Die KBV erklärt dazu, dass es für Arztpraxen keine expliziten Vorgaben für eine Notstromversorgung gibt. Die Praxen sollten aber über ihr Qualitätsmanagement auf einen Stromausfall vorbereitet sein. Im QEP®-Verfahren der KBV liest man dazu, dass die Stromversorgung „entsprechend der Tätigkeiten und Leistungen der Praxis sichergestellt“ sein soll und dass der Server über eine unterbrechungsfreie Stromversorgung (USV) verfügen soll, um Funktionseinbußen und Datenverluste zu vermeiden.

Tipps für das individuelle QM-System

Als ersten Schritt in der Vorbereitung der Arztpraxen auf einen Stromausfall nennt die KV Sachsen-Anhalt, das Praxisteam in einer Teambesprechung für das Thema zu sensibilisieren. Gemeinsam soll dann erarbeitet werden, was bei einem Stromausfall zu tun ist.

Das Risiko für den Schadenseintritt und das entsprechende Ausmaß seien vom Praxisinhaber zu klassifizieren.
Da es sich bei den zu erarbeitenden Maßnahmen um ein prozessorientiertes Risikomanagement handele, sollen die Dokumentationen im praxisindividuellen QM-System hinterlegt werden. Der praxisindividuelle Notfallplan mit entsprechenden Verantwortlichkeiten – ähnlich wie z.B. im Brandfall – sollte schnell (und auch bei Ausfall der Beleuchtung) auffindbar sein. Zur Vorbereitung gehört, einen Ausdruck einer Liste mit Notfallnummern im QM-Ordner bzw. an einem leicht zugänglichen Ort bereitzulegen, um diese im Notfall auch ohne Zugriff auf den PC zur Hand zu haben.

Geprüft werden müssen auch die Fluchtmöglichkeiten: Sind die Fluchtwege frei zugänglich, deutlich ausgewiesen und wurden nachleuchtende Materialien zur Kennzeichnung verwendet, die auch bei einem Totalausfall der Beleuchtung gut zu erkennen sind?

Zu den Sofortmaßnahmen gehört:

  • Patienten und Mitarbeitende zu informieren (ggf. über Alarmliste),

  • den Umfang des Stromausfalls zu prüfen und

  • ggf. den Sicherheitsdienst zu informieren.

Sobald der Strom wieder vorhanden ist:

  • War die Kühlkette unterbrochen?

  • Funktioniert der Server?

  • Haben andere Geräte Schaden genommen, z.B. durch Kurzschlüsse?

  • Sollen die Schäden der Versicherung gemeldet werden?

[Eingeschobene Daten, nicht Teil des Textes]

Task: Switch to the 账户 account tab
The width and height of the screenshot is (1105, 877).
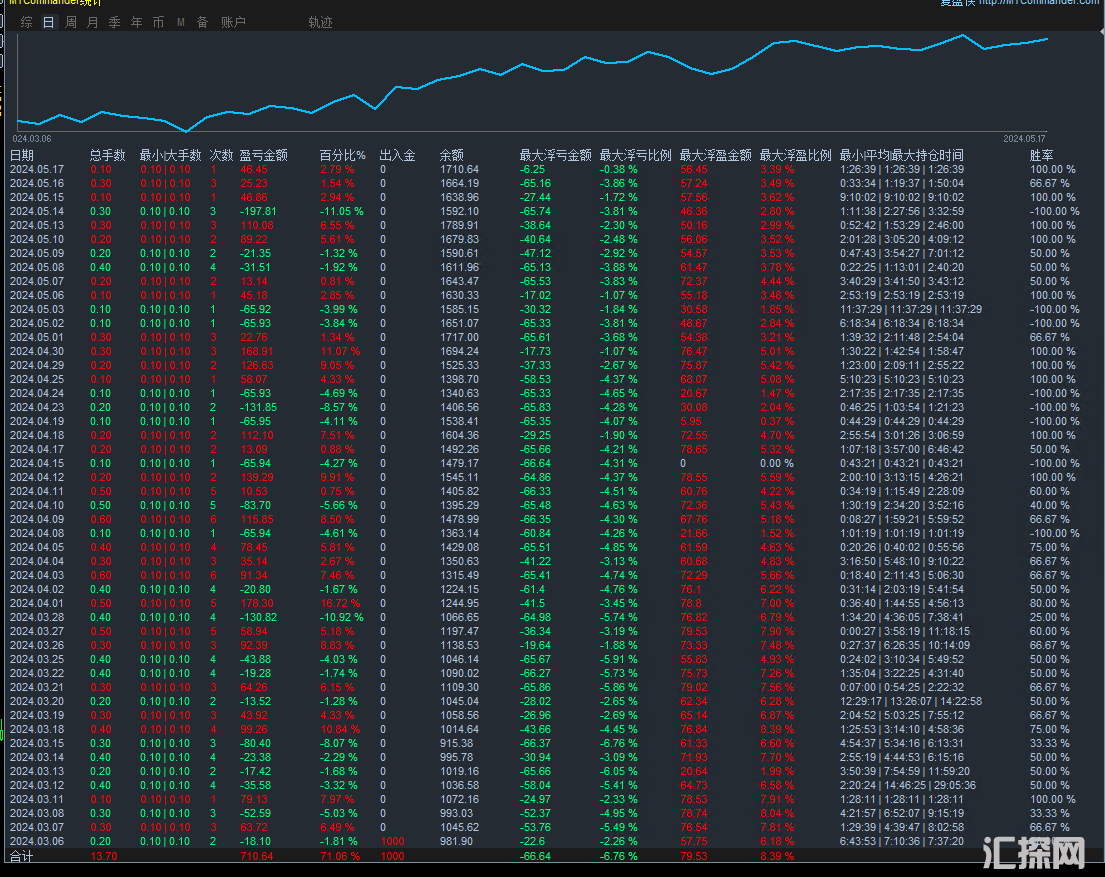Action: pyautogui.click(x=233, y=22)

Eine solche USV besteht im Grunde genommen aus Akkus, die so gesteuert werden, dass sie eine Unterbrechung abpuffern. Das kann ein wichtiger Schutz sein, da manche Geräte auf ungeregeltes Ausschalten sensibel reagieren oder Schaden nehmen, etwa wenn der Lüfter schlagartig ausfällt, während das Gerät noch auf Betriebstemperatur ist. Das Abpuffern der IT kann außerdem vor Datenverlusten bewahren. 

Da Stromausfälle in Deutschland bislang meist kurz waren, konnte eine USV, die Kapazitäten für 15 Minuten hat, oft schon den gesamten Ausfall abpuffern. Aber auch bei längeren Unterbrechungen sind kleine Batterien hilfreich, da ihre Wirkdauer in jedem Fall ausreicht, um alle elek­trischen Geräte ordnungsgemäß herunterzufahren.

In der Praxis von Hausarzt Pohle hat das Szenario Stromausfall schon vor Jahren wie vorgegeben Eingang ins QM-System gefunden. Weitere Vorkehrungen hat er aber bislang keine getroffen – das dürfte so wahrscheinlich für die meisten Praxen gelten. Dem QM-Verfahren der KBV lässt sich zu diesem Thema bislang auch nicht mehr entnehmen. Da die Gefahr eines Stromausfalls heute jedoch größer scheint als bislang, werde man das Thema noch mal angehen, um die Praxen auch in dieser Sache zu unterstützen, hieß es aktuell gegenüber Medical Tribune aus der Abteilung für Qualitätsmanagement der KBV.